The blog post that I did a few days ago on the Sanlu trial got me into an interesting argument over Chinalaw, but while I was researching this, I found some interesting coincidences between a NYT article and a SSRN article on punitive damages,
Looking at the NYT article and the SSRN paper, it seems obvious what the NYT reporter did. You can do a fact by fact comparison, and every fact and point in the NYT article seems to have originated in the journal article that was the basis for SSRN paper. The NYT reporter does cite and credit the paper and its author John Y. Gotanda for one quote, but he doesn’t mention that basically all of the facts in the article come from that one paper.
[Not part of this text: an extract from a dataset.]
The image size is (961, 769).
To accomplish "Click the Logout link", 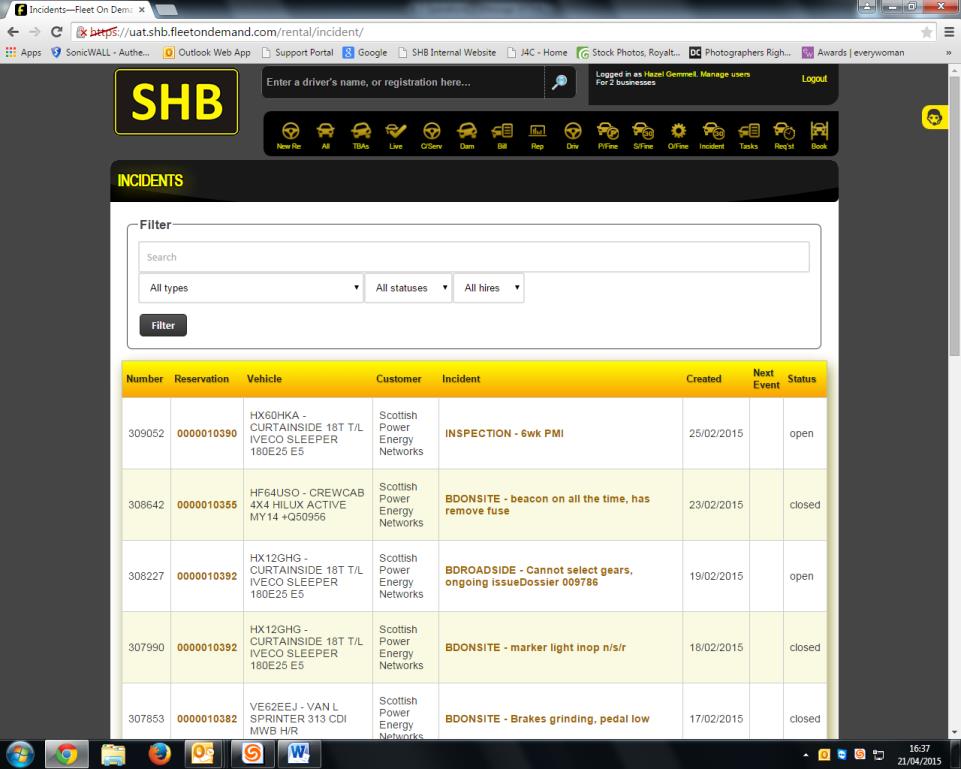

They started with the SSRN paper, and then used this to as a template in which they tracked down some of the people mentioned in the SSRN article and then interviewed them. This isn’t a bad way of writing a news article, and the NY Times article does have some “value added” in that they went through and interviewed the people involved in some of the cases.
But I do wonder if this is a particularly got way of doing journalism. The thing that sort of annoyed me was that they didn’t hyperlink the NYT article to the paper, which would have saved me a lot of time. One problem with hyperlinking the article is that at that point it would have been obvious how much of the article was actually written and researched by the law professor rather than the reporter.
This gets at the problem about why newspapers are failing. The problem is that newspapers still think of themselves as a monopoly on information. I read the article on punitive damage awards and think to myself. Gee, I want to know more about punitive damages awards, where can I find it? At that point the news monopoly just says “sorry, you just get your news from us.”